What this task involves | In the data below, find the line that contains "The image size is (1580, 1163)." and the line that contains "Viewport: 577px width, 386px height.". Copy both, plus every line between them, exactly.

(Records excerpted from a collection)
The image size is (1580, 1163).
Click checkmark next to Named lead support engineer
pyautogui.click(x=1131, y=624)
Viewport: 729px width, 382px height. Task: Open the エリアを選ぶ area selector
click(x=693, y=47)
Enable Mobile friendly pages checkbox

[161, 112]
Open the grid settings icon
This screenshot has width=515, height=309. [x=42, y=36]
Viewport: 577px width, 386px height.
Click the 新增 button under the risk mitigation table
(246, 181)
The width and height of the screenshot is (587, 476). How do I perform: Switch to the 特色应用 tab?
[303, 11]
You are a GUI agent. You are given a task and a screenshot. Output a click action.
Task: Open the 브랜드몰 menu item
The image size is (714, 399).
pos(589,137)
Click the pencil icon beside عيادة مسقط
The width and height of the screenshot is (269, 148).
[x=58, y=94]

--

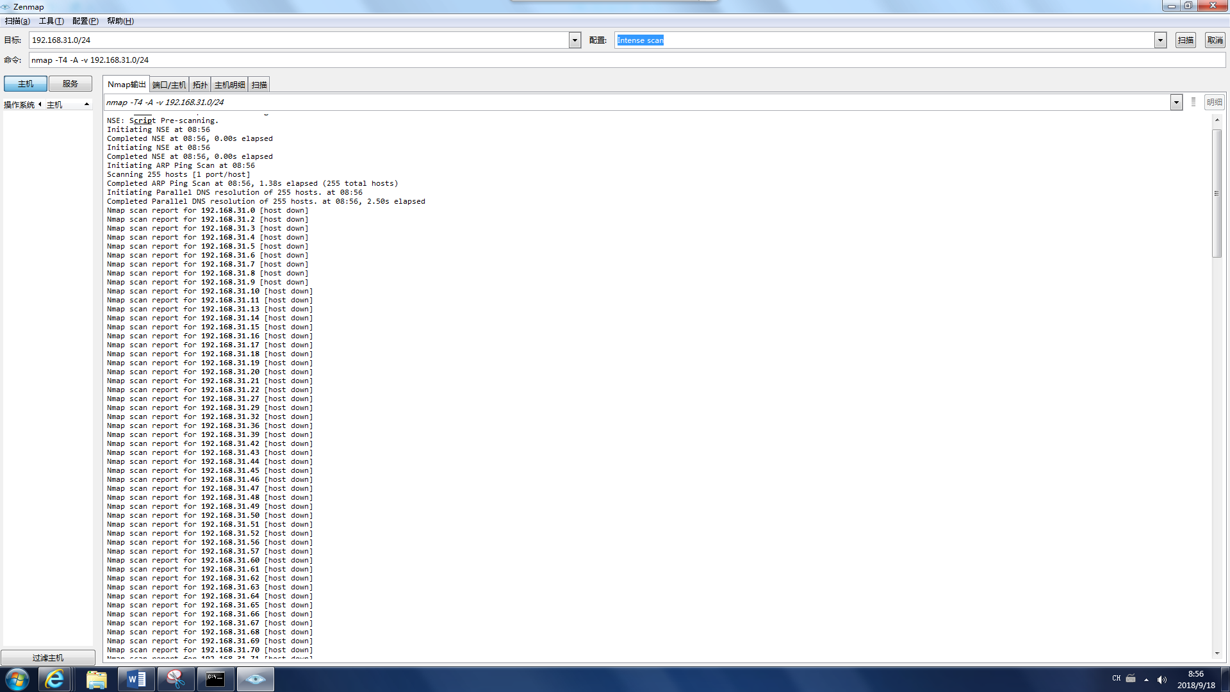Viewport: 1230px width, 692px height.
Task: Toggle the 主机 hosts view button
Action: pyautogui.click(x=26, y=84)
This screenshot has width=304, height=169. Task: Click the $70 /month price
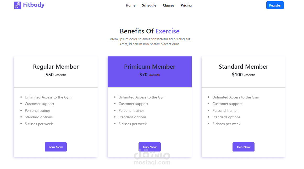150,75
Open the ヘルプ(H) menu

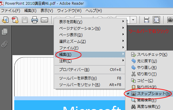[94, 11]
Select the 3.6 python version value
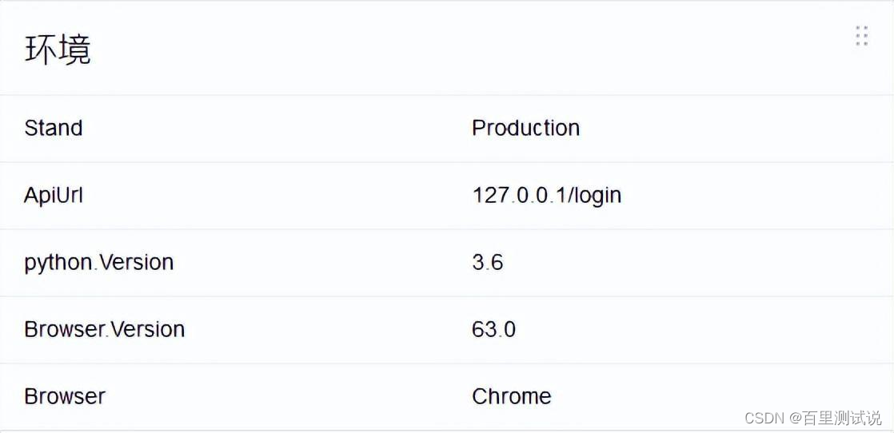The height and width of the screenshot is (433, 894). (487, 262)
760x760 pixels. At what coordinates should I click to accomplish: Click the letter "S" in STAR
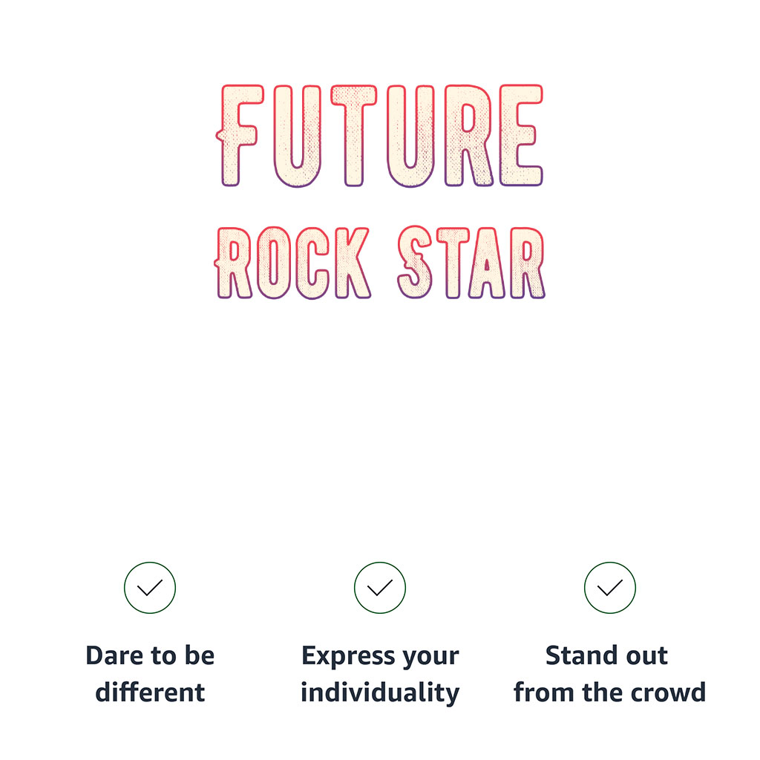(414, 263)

Solution to this exercise |
The image size is (1580, 1163).
Click checkmark next to Named lead support engineer
pyautogui.click(x=1131, y=624)
Viewport: 729px width, 382px height. Task: Open the エリアを選ぶ area selector
click(x=693, y=47)
Enable Mobile friendly pages checkbox

[161, 112]
Open the grid settings icon
This screenshot has width=515, height=309. [x=42, y=36]
Viewport: 577px width, 386px height.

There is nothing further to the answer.